__Vorliegender Text__.
---*---

Bei den Kommunalwäldern über 100 ha liegt nach Erhebungen des ORH der Zeitaufwand für einen Revierleiter im Schnitt bei einer Stunde pro Hektar und Jahr. Dies entspricht einem Personaleinsatz von 60 MAK für die Betriebsausführung.
28.2.3 Kostendeckung
Das Forstministerium hatte 2008 die Personalkosten für die Bewirtschaftung des Kommunalwaldes 2007 mit 6,9 Mio. € beziffert. Von den Kommunen wurden hierfür 2,7 Mio. € erstattet. Dies entspricht lediglich einer Kostendeckung von 39%. Tatsächlich liegt die Kostendeckung noch niedriger, weil faktisch - wie vom ORH erhoben - mehr Personalkapazitäten gebunden sind.

---*---

__Bereitgestelltes Material__.
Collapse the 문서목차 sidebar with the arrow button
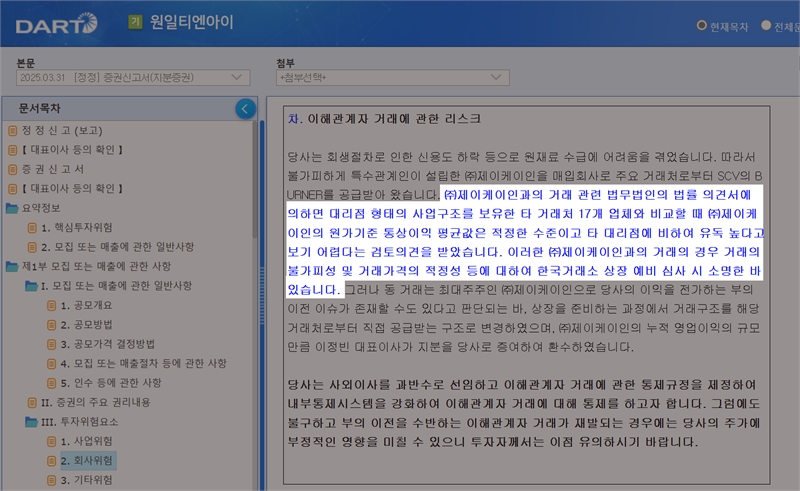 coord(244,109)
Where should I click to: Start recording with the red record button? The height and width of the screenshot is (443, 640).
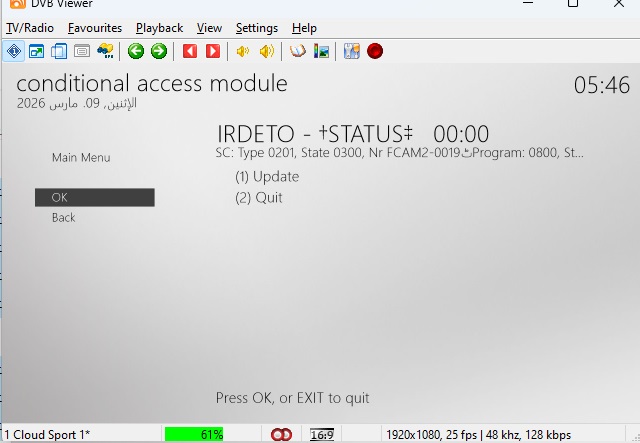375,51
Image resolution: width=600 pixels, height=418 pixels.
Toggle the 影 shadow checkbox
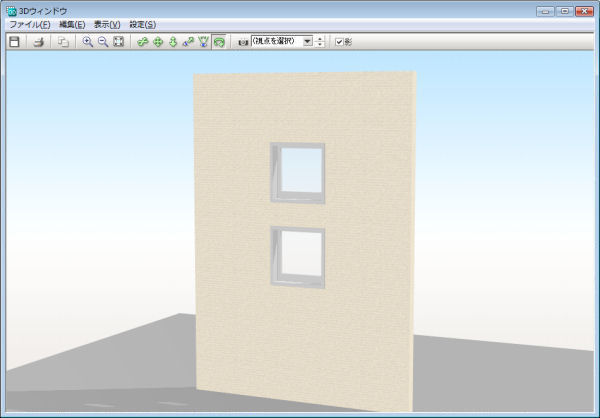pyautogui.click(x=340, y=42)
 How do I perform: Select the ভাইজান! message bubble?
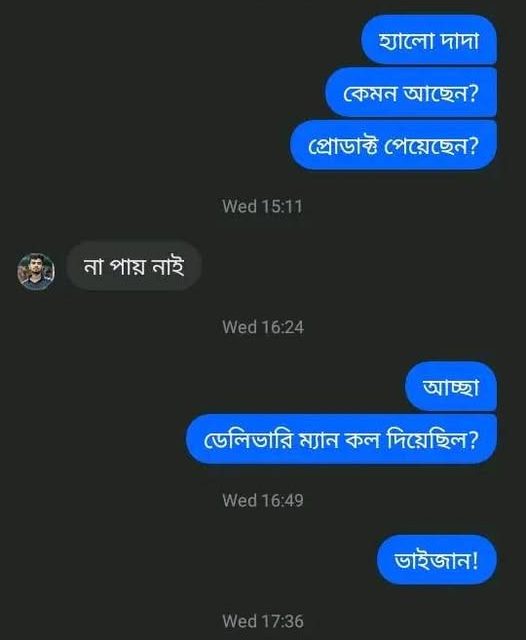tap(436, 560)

---*---

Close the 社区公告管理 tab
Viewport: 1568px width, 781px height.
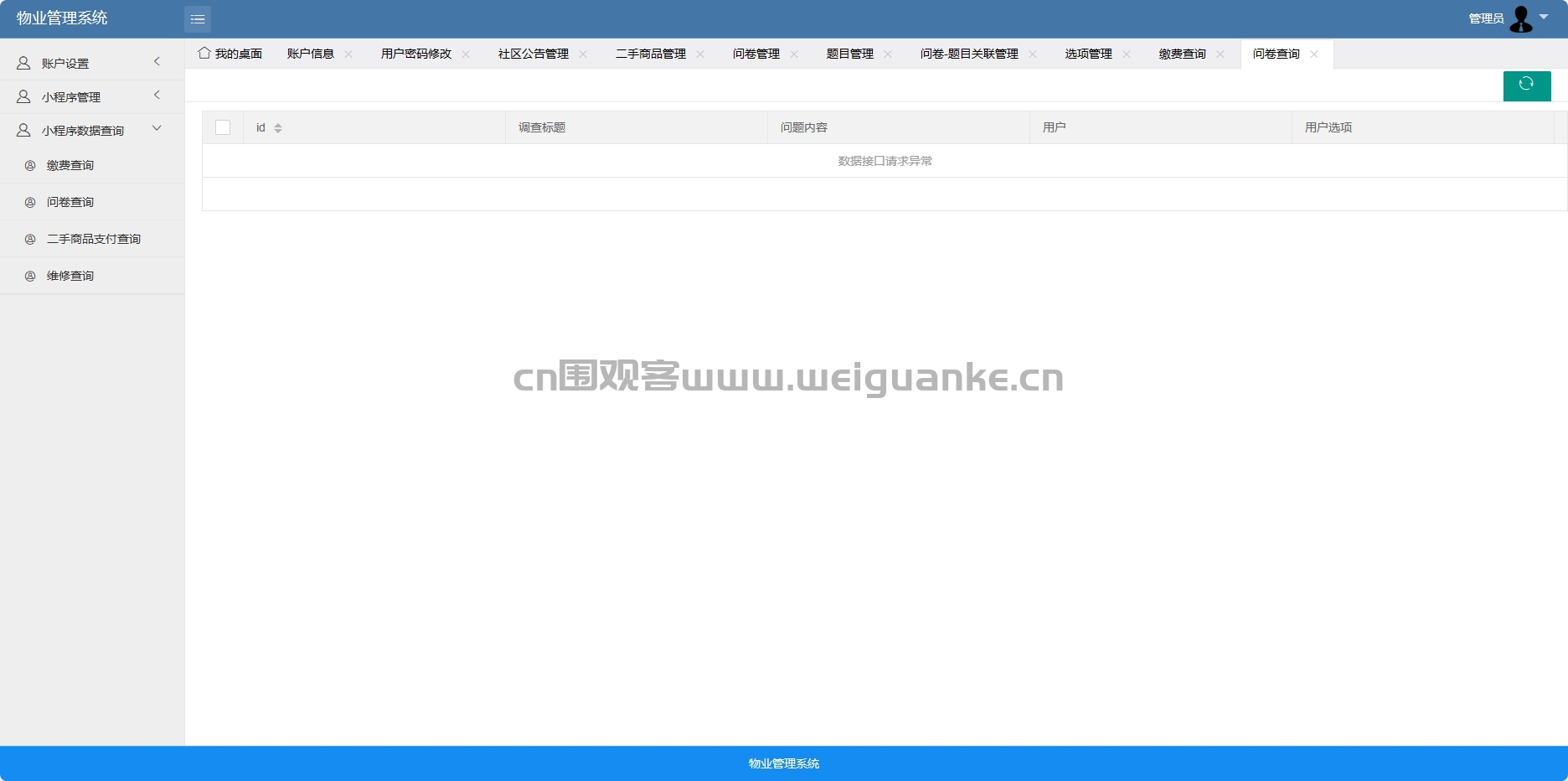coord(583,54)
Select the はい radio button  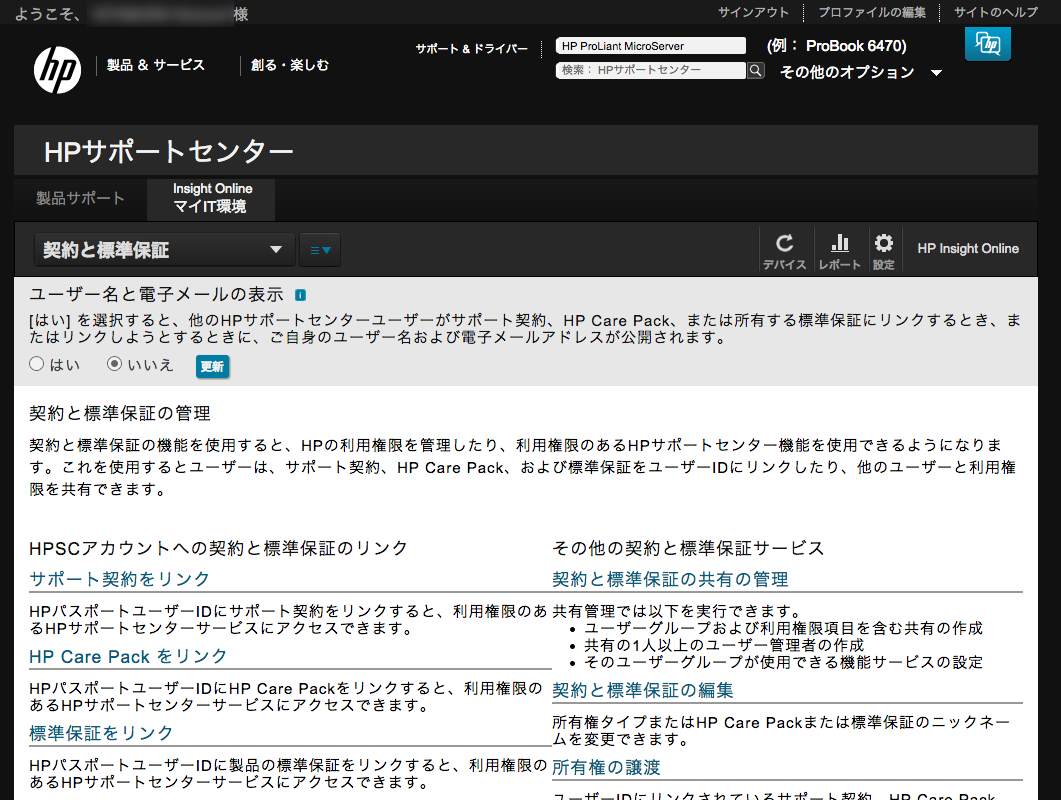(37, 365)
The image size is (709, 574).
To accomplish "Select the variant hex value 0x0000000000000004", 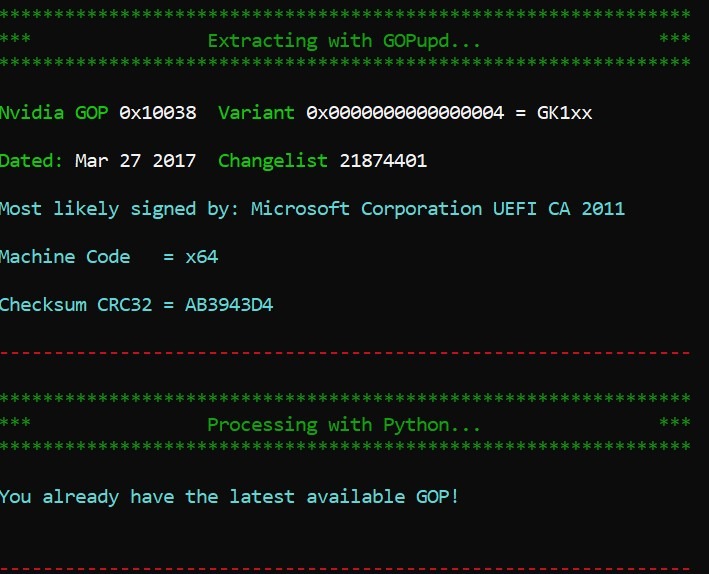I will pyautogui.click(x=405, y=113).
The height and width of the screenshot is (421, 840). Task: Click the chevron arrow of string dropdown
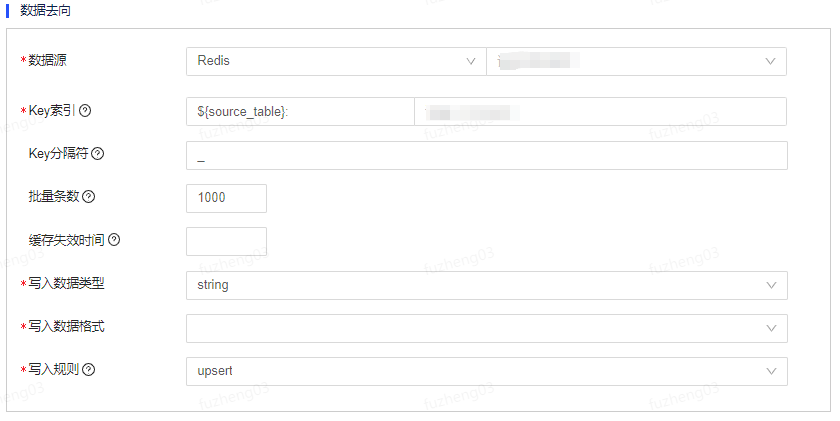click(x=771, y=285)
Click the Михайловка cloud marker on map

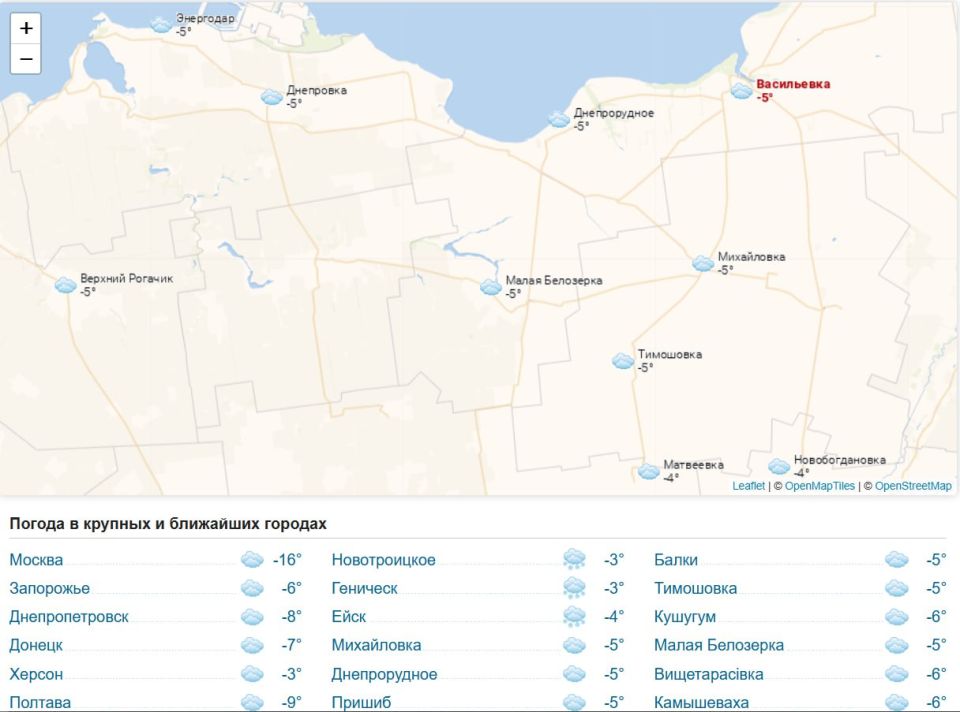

---*---

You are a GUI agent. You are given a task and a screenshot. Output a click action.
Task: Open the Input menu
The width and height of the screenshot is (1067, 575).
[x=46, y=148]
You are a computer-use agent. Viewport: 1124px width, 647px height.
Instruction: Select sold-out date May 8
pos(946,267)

---*---

__Zu erledigende Aufgaben__.
a – Kannst du aus dem Text zur Bewirtschaftung des Kommunalwaldes den Abschnitt von "28.2.3 Kostendeckung" bis "Personalkapazitäten gebunden sind." wortgetreu abschreiben?
b – Kannst du den Text zur Bewirtschaftung des Kommunalwaldes im Anschluss an seinen letzten Satz weiterschreiben?

__Antworten zu Aufgaben__.
a –
28.2.3 Kostendeckung
Das Forstministerium hatte 2008 die Personalkosten für die Bewirtschaftung des Kommunalwaldes 2007 mit 6,9 Mio. € beziffert. Von den Kommunen wurden hierfür 2,7 Mio. € erstattet. Dies entspricht lediglich einer Kostendeckung von 39%. Tatsächlich liegt die Kostendeckung noch niedriger, weil faktisch - wie vom ORH erhoben - mehr Personalkapazitäten gebunden sind.

b –
28.2.4 Fehlendes Konzept
Das Forstministerium hat bislang kein Konzept vorgelegt, wie der Ausstieg aus der Kommunalwaldbewirtschaftung erfolgen soll.
28.3 Bewertung durch den ORH
Der ORH hält den Rückzug der Forstverwaltung aus der Bewirtschaftung des Kommunalwaldes für eine geeignete Maßnahme zum Abbau von Staatsaufgaben. Die Forstverwaltung sollte nicht auf Dauer wie ein Forstunternehmen auf dem Markt tätig werden, sondern primär gemeinwohlorientierte Aufgaben, wie den Waldumbau (Förderung, Beratung), wahrnehmen.
Die Forstverwaltung muss ein Konzept vorlegen, wie der Rückzug aus der Bewirtschaftung des Kommunalwaldes erfolgen soll.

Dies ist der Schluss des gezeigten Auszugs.